*Sayfa metni*:
* * * * * * *
Çocukluktan ergenliğe, tercih edilen teknolojik ürünler ağırlıklı olarak, bilgisayarlar ve tabletler/akıllı telefonlar. Elbette bu cihazlar tek başına bir işe yaramıyor, onların kullanılabilir olmasını sağlayan programlar ve uygulamalar var. Tercih edilen uygulamaların türüne baktığımızda küçük yaşlarda bireysel oynanan oyunlar, yaş büyüdükçe online oyunlar, fotoğraflı sosyal medyalar, yazılı sosyal medya mecraları olduğunu görüyoruz.

Bunlarla geçirilen zamanın, belli bir noktaya kadar dinlendirici ve eğlendirici, belli bir süreden sonra da yorucu ve yıkıcı olduğunu biliyoruz. Bu bakımdan kullanma süresini doğru ayarlamak gerekiyor. Teknolojiyi kullanabilme becerisinin, kazanılması ve sürdürülmesi gereken bir beceri olduğu gerçeğini yadsımadan beslenmemiz gereken başka kanallar olduğunu da unutmamak gerek. Aile üyeleri, arkadaşlar, kitaplar, akademik uğraşlar; bu kanalların kanlı canlı olanlarından. Üstelik teknoloji hayatımıza bu kadar yoğun girmeden önce, kullanışlı oldukları pek çok kez test edilmiş enstrümanlar bunlar. 

Teknolojiyi çocuklarımızın yaşamına doğru bir şekilde entegre etmeyi öğrenmeliyiz. Bu anlamda ortak geçerliliği olan bir reçeteden söz edemeyiz.

Nasıl ki her çocuk farklı biçim ve sürede öğreniyorsa, teknoloji kaynaklı oyun ve eğlence konusunda alt ve üst sınırını belirlerken yine çocuğa göre hareket etmek gerekiyor. Çocukların teknolojiyi sadece tüketim malzemesi olarak kullanmaması, üretim tarafında da olmaları, onları daha özgüvenli kılarken, içlerindeki yaratma enerjisini dönüştürebildikleri ölçüde kendilerini daha mutlu hissetmelerini sağlıyor. Geleceğin dili olarak tanımlanan ve dijitalleşen hayatta dünyadaki olup biteni anlama adına kodlama ile çocuklarımızın erken yaşta tanışması da algoritmik düşünme ve problem çözme becerilerini geliştirmeleri, bir işi sıraya koymayı, sıralanan işi tekrarlamayı, o işle ilgili fonksiyonlar üretme beceresi edinmelerini açısından değer taşıyor. Bunun yanı sıra teknolojiye ebeveynlerin kontrolünde, güvenli kişisel ortamdan dünyaya açılan bir keşif kapısı olarak bakmak da çok yanlış olmayacaktır. Özellikle erken çocukluk döneminde yoğun teknoloji kullanımı, zayıf çocuk- ebeveyn ilişkisinin yaygınlaşmasına yol açabiliyor. Bunun devamında zayıf akran ilişkileri ve etkileşim temelli sorunlar bunları izleyebiliyor. Bu açıdan sosyal medya kullanımı ve online olarak oynanan oyunlar sırasında çocuklarımızın güvenliğini sağlamak, kendi güvenliklerini sağlayabilmeleri hususunda onları bilgilendirmek bedensel ve ruhsal sağlığın korunması için büyük önem taşıyor.
* * * * * * *
*Yapılacak işler*:
(1) Çocuklar ve teknoloji metninde "Çocukluktan ergenliğe, tercih" ile başlayıp "mecraları olduğunu görüyoruz." ifadesine kadar süren bölümü hiç değiştirmeden tekrar yaz.
(2) Çocuklar ve teknoloji metnini kaldığı yerden alıp sürdür.
Sonraki veriler, çocuklar ve teknoloji metniyle hiçbir şekilde bağlantılı değil.

*Veri kesiti*:
* * * * * * *
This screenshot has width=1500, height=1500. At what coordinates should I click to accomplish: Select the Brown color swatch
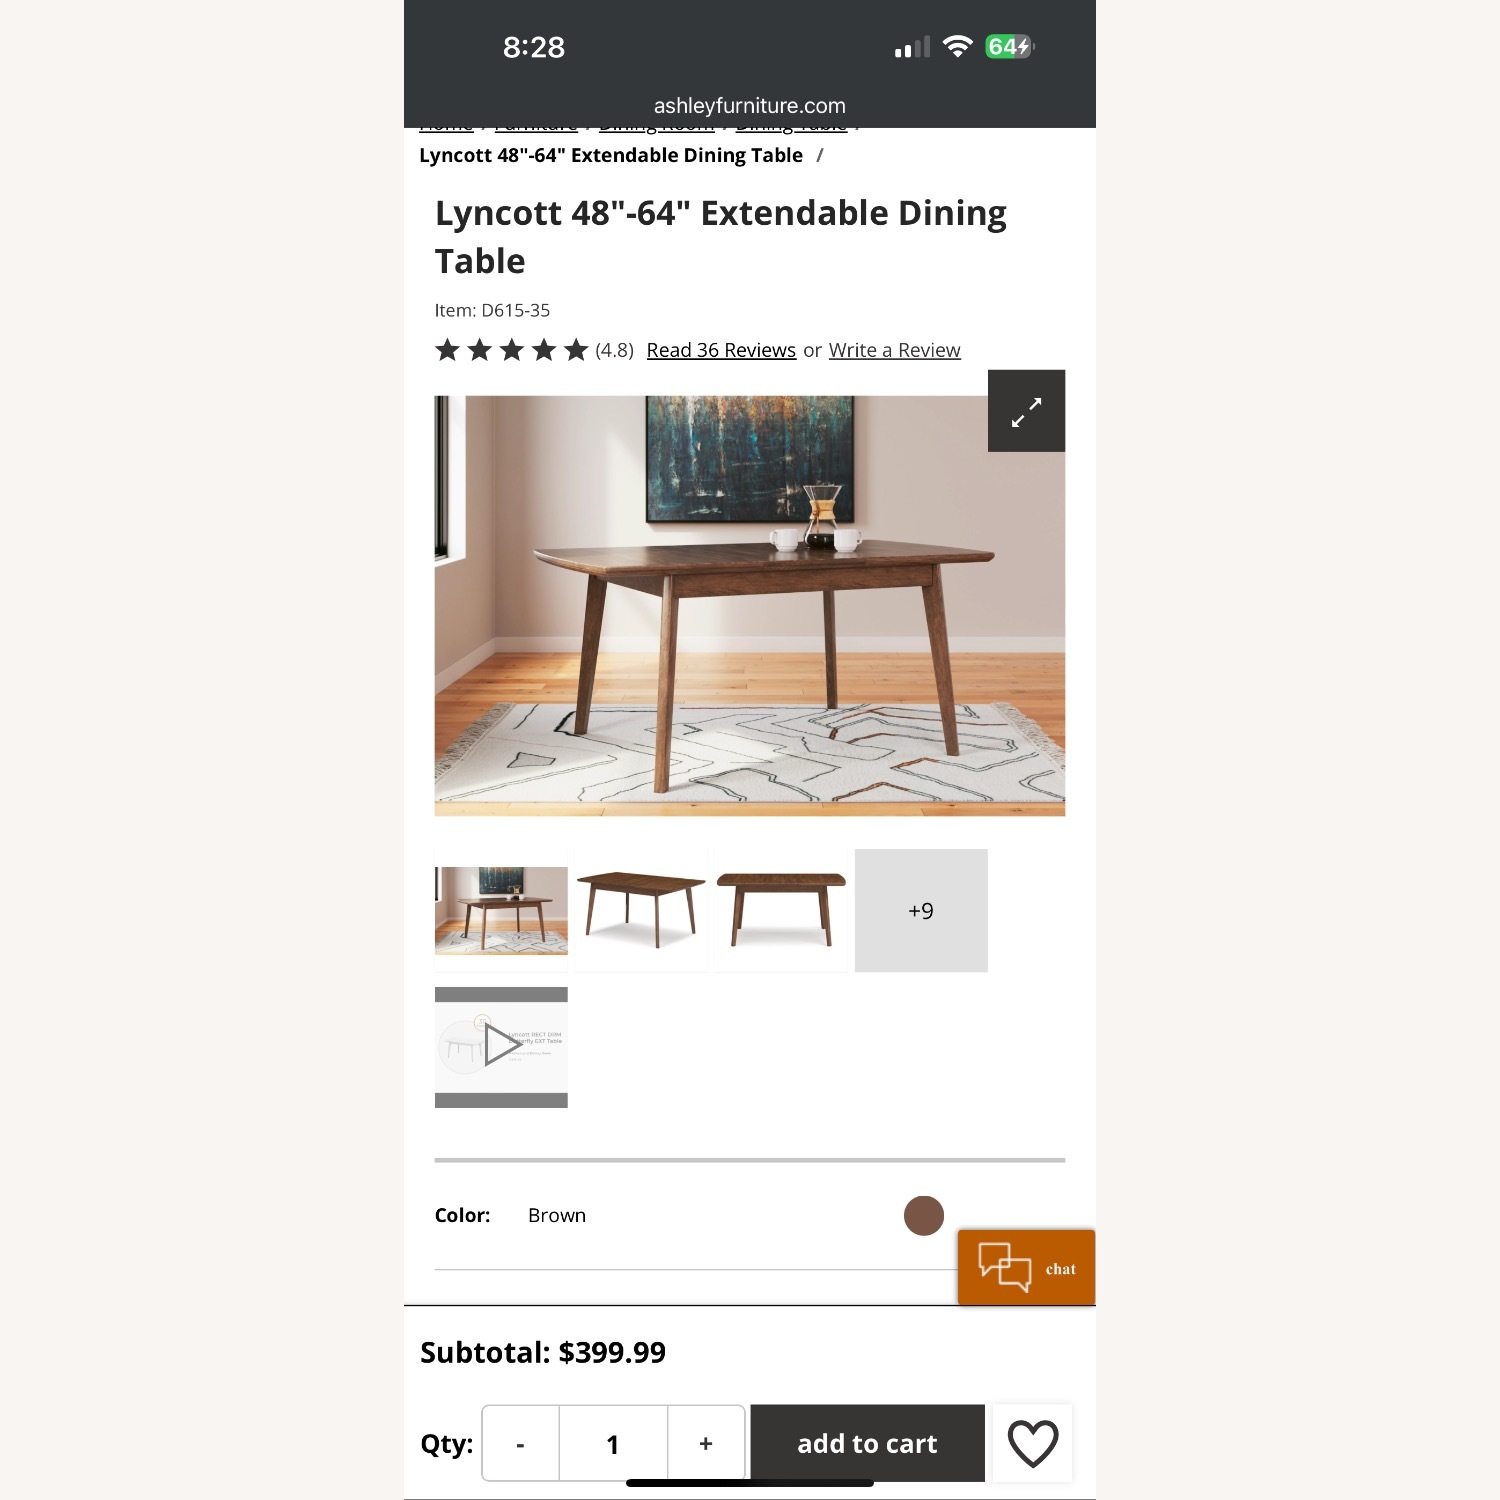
* * * * * * *
*Görev sonuçları*:
(1)
Çocukluktan ergenliğe, tercih edilen teknolojik ürünler ağırlıklı olarak, bilgisayarlar ve tabletler/akıllı telefonlar. Elbette bu cihazlar tek başına bir işe yaramıyor, onların kullanılabilir olmasını sağlayan programlar ve uygulamalar var. Tercih edilen uygulamaların türüne baktığımızda küçük yaşlarda bireysel oynanan oyunlar, yaş büyüdükçe online oyunlar, fotoğraflı sosyal medyalar, yazılı sosyal medya mecraları olduğunu görüyoruz.

(2)
Bu konuda şu adımları izleyebiliriz:

Telefon, tablet ve bilgisayarla olan kendi ilişkimizi gözden geçirmek doğru bir ilk adım olacaktır.  Örneğin akşamları işten gelen anne-babalar olarak evdeki vaktimizin ne kadarını bu cihazlarla geçirdiğimiz konusunda bir öz eleştiri yapabiliriz.
Başta bilgisayar ve tablet olmak üzere teknolojik aletleri kullanma konusunda yasaklayıcı değil yönlendirici bir tutum sergileyerek, çocuklara yararlı kullanımı öğretebiliriz.
Bilgisayarın üretim ve fayda amaçlı kullanımı için çocuklarımızla birlikte çalışmalar yapabiliriz.  Araştırmalar yapmak, bu araştırmaların sonunda öğrenilenlerin paylaşmak, öğretici ve geliştirici uygulamalar indirmek ve bu uygulamaları birlikte kullanmak, iyi birer seçim olacaktır.
Televizyon ya da başka bir cihaz çevremizde olmadan birlikte oyun oynamak, etkinliklere katılmak, yarışmalar yapmak hem çocuklarda aileye olan aidiyeti geliştirecek, hem de iyi vakit geçirmenin başka yolları da olduğu bilincini geliştirmelerini kolaylaştıracaktır.
Açık hava oyunları, spor ya da bir müzik enstrümanı çalma konusundaki yönlendirmelerimiz, gerçek hayattaki beğen butonunu kullanmalarını sağlayacaktır.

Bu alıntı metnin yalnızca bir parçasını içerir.